Log and event storage
See How long are events stored? for details on the storage period for system and security events.
Steps to consider to control storage:
- Forward security events to external storage. See Forward events to an external Syslog or SIEM server.
- Set thresholds in the log inspection module for event storage or event forwarding. Severity clipping allows you to send events to a Syslog server (if enabled) or to store events based on the severity level of the log inspection rule. See Thresholds for Event Storage or Event Forwarding.
Limit log file sizes
You can set the maximum size of each individual log file and how many of the most recent files are kept. Event log files will be written to until they reach the maximum allowed size, at which point a new file will be created and written to until it reaches the maximum size and so on. Once the maximum number of files is reached, the oldest will be deleted before a new file is created. Event log entries usually average around 200 bytes in size and so a 4 MB log file will hold about 20,000 log entries. How quickly your log files fill up depends on the number of rules in place.
- Open the Computer or Policy editor for the policy that you want to configure.
- Go to Settings > Advanced > Events.
Configure these properties:
- Maximum size of the event log files (on Agent/Appliance): Maximum size that the log file can reach before a new log file is created.
- Number of event log files to retain (on Agent/Appliance): Maximum number of log files that will be kept. Once the maximum number of log files is reached, the oldest file will be deleted before a new one is created.
- Do Not Record Events with Source IP of: This option is useful if you don't want Workload Security to make record events for traffic from certain trusted computers.
The following three settings let you fine tune event aggregation. To save disk space, agents will take multiple occurrences of identical events and aggregate them into a single entry and append a "repeat count", a "first occurrence" timestamp, and a "last occurrence" timestamp. To aggregate event entries, agents need to cache the entries in memory and then write them to disk.

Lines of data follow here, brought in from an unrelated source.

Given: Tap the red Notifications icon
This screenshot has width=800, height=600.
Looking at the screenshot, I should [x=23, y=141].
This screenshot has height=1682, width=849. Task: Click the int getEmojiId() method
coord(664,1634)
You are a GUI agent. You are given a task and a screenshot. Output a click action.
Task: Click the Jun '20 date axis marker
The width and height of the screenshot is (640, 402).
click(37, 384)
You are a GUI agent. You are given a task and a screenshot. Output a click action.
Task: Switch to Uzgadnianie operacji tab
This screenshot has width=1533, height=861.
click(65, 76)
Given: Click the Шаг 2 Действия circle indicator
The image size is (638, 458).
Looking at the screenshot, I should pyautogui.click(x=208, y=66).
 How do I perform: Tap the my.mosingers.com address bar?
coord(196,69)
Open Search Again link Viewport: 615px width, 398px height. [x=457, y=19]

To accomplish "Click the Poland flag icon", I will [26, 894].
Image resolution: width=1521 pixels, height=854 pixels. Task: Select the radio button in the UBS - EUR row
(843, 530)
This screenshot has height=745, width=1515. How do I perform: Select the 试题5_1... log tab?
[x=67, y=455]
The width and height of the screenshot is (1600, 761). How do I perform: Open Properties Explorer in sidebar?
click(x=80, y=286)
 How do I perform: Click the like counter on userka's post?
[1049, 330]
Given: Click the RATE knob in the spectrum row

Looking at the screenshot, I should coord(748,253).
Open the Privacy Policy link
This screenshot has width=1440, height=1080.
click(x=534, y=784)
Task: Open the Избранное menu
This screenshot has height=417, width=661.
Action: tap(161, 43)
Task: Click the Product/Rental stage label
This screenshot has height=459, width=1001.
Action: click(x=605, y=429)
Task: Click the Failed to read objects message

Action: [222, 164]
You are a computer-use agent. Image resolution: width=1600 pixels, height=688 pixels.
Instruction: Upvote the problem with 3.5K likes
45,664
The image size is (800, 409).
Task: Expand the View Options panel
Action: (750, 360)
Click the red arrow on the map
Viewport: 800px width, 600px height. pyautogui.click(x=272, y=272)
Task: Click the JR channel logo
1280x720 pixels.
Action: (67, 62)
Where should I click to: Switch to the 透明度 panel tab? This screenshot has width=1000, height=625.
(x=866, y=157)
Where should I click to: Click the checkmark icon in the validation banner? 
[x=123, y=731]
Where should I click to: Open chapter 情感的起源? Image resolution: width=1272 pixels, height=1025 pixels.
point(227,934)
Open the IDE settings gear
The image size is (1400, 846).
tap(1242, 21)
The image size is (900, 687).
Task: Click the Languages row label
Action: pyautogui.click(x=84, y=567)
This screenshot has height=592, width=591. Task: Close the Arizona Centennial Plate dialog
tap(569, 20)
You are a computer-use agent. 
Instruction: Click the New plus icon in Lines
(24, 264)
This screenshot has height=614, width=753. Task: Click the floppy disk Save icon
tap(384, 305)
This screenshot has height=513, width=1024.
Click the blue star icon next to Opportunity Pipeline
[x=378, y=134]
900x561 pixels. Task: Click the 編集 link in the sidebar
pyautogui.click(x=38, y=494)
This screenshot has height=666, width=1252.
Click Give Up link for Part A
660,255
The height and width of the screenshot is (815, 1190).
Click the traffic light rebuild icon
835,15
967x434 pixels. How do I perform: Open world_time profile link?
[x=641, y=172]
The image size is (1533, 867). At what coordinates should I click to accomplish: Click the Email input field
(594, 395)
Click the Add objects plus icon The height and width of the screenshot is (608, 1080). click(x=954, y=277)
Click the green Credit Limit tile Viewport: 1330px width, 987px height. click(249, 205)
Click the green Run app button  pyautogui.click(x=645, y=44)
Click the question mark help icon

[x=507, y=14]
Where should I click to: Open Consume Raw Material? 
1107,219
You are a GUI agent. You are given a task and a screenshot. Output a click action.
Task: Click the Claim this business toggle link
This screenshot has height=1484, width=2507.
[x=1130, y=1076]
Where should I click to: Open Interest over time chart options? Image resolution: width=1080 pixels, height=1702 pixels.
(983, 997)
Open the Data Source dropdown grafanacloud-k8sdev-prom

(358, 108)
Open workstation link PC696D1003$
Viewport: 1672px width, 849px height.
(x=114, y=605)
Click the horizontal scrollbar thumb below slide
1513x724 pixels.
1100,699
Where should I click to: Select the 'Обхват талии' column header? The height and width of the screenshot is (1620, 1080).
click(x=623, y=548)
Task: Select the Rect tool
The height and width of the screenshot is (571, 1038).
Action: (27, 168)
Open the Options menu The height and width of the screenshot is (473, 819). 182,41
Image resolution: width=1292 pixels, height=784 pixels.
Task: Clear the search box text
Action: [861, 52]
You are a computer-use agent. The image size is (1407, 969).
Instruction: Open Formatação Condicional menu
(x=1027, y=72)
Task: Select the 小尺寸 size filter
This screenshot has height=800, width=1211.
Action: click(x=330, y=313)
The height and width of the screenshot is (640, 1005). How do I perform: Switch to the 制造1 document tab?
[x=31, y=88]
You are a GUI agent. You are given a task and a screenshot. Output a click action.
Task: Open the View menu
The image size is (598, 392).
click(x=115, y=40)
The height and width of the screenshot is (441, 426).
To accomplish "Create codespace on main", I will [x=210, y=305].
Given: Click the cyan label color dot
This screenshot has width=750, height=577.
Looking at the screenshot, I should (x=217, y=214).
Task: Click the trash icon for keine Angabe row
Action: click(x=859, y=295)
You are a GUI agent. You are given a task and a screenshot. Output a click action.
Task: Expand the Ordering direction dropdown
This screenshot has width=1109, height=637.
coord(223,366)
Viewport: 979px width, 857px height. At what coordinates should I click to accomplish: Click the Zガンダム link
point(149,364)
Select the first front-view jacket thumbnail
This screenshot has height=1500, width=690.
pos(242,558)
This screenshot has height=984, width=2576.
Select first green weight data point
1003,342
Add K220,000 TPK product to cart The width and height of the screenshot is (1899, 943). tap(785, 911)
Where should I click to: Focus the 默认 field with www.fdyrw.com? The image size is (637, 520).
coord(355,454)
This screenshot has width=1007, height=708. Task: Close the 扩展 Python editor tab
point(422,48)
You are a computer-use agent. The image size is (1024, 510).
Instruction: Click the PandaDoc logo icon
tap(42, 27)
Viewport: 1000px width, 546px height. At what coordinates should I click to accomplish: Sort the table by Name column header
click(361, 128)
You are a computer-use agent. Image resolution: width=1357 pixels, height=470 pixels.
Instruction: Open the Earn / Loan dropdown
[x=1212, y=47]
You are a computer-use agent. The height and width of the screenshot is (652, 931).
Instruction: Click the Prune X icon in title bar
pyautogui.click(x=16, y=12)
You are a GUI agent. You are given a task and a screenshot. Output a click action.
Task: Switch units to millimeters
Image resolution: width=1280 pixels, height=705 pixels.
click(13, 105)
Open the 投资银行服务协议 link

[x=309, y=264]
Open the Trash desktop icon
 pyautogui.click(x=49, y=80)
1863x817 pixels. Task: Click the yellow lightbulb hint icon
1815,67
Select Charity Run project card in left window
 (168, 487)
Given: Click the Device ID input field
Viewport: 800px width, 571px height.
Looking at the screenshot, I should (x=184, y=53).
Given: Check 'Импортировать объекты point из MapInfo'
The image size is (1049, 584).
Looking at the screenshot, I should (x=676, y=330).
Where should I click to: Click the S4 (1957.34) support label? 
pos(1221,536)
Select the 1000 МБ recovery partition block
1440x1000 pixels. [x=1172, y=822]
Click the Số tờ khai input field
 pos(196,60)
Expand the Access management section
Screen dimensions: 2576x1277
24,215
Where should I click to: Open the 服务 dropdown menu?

- Cache Size: Determines how many types of events to track at any given time. Setting a value of 10 means that 10 types of events will be tracked (with a repeat count, first occurrence timestamp, and last occurrence timestamp). When a new type of event occurs, the oldest of the 10 aggregated events will be flushed from the cache and written to disk.
- Cache Lifetime: Determines how long to keep a record in the cache before flushing it to disk. If this value is 10 minutes and nothing else causes the record to be flushed, any record that reaches an age of 10 minutes gets flushed to disk.
- Cache Stale time: Determines how long to keep a record whose repeat count has not been recently incremented. If Cache Lifetime is 10 minutes and Cache Staletime is 2 minutes, an event record which has gone 2 minutes without being incremented will be flushed and written to disk.
Regardless of the above settings, the cache is flushed whenever events are sent to Workload Security.
Event logging tips
- On computers that are less important, modify the amount of logs collected. This can be done in the Events and Advanced Network Engine Options areas on the Computer or Policy editor > Settings > Advanced tab.
- Consider reducing the event logging of firewall rule activity by disabling the event logging options in the firewall stateful configuration. (For example, if you disable UDP logging, it will eliminate unsolicited UDP log entries.)
- For intrusion prevention rules, the best practice is to log only dropped packets. If you log packet modifications, it may cause too many log entries.
- For intrusion prevention rules, only include packet data (an option in the intrusion prevention rule's Properties window) when you are interested in examining the behavior of a specific attack. Packet data increases log sizes, so it shouldn't be used for everything.